*Work instructions*:
Copy the lines below word for word, from the first one through the line containing "at that location.", and stop there.

======== Materials provided ========

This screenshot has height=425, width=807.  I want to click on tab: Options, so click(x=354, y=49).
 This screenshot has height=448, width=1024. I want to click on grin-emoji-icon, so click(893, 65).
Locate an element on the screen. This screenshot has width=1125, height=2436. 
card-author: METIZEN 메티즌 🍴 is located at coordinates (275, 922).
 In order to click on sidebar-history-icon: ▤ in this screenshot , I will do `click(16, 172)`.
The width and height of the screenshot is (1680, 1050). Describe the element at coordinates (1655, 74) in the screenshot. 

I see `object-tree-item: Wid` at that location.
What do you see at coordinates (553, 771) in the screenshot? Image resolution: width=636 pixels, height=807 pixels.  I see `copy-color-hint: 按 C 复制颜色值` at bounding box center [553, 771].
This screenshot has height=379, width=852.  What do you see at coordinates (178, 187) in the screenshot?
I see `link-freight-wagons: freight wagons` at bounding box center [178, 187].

========

*Result for this task*:
This screenshot has height=425, width=807.  I want to click on tab: Options, so click(x=354, y=49).
 This screenshot has height=448, width=1024. I want to click on grin-emoji-icon, so click(893, 65).
Locate an element on the screen. This screenshot has width=1125, height=2436. 
card-author: METIZEN 메티즌 🍴 is located at coordinates (275, 922).
 In order to click on sidebar-history-icon: ▤ in this screenshot , I will do `click(16, 172)`.
The width and height of the screenshot is (1680, 1050). Describe the element at coordinates (1655, 74) in the screenshot. 

I see `object-tree-item: Wid` at that location.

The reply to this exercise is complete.